__Task to complete__:
Reproduce the data below word for word, starting at the line that contains "Given: Toggle the" and ending after the line that contains "The width and height of the screenshot is (1568, 489).".

__Given data__:
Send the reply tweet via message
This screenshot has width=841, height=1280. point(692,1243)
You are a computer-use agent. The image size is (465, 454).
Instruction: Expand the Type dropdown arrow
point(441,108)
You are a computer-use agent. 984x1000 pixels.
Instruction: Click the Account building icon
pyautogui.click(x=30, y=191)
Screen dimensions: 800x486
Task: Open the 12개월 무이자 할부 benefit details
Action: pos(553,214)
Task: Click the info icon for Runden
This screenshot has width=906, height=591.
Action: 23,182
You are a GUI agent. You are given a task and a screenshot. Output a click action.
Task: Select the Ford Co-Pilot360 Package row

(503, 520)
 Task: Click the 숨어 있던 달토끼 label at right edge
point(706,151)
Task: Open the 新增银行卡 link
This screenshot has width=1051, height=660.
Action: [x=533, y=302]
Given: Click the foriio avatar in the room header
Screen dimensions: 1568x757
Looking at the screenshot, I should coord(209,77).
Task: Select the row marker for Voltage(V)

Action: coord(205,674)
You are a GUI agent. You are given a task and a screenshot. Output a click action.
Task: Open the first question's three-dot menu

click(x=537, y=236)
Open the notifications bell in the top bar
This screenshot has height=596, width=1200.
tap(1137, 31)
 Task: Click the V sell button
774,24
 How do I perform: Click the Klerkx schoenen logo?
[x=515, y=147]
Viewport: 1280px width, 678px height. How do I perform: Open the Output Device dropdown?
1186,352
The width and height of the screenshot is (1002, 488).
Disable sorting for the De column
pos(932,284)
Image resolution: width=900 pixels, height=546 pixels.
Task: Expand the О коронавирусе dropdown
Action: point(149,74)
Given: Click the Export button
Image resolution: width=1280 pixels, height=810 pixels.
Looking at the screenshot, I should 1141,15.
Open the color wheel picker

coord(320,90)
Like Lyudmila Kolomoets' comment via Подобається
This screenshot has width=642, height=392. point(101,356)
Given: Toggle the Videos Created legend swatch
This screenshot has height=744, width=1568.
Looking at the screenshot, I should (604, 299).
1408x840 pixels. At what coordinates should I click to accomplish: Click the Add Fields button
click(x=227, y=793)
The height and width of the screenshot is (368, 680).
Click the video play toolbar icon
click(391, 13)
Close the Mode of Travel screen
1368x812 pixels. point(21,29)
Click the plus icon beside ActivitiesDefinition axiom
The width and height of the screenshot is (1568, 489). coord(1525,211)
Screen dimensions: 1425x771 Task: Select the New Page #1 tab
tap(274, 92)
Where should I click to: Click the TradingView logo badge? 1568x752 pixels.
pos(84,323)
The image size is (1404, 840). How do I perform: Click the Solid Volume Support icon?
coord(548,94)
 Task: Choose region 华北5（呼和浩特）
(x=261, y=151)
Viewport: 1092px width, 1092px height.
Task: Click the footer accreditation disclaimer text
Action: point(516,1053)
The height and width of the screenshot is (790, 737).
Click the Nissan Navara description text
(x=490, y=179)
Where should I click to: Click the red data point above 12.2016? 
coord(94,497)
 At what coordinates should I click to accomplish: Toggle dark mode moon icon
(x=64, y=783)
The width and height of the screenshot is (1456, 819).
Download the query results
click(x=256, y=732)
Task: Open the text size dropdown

__Exercise response__:
Given: Toggle the Videos Created legend swatch
This screenshot has height=744, width=1568.
Looking at the screenshot, I should (604, 299).
1408x840 pixels. At what coordinates should I click to accomplish: Click the Add Fields button
click(x=227, y=793)
The height and width of the screenshot is (368, 680).
Click the video play toolbar icon
click(391, 13)
Close the Mode of Travel screen
1368x812 pixels. point(21,29)
Click the plus icon beside ActivitiesDefinition axiom
The width and height of the screenshot is (1568, 489). coord(1525,211)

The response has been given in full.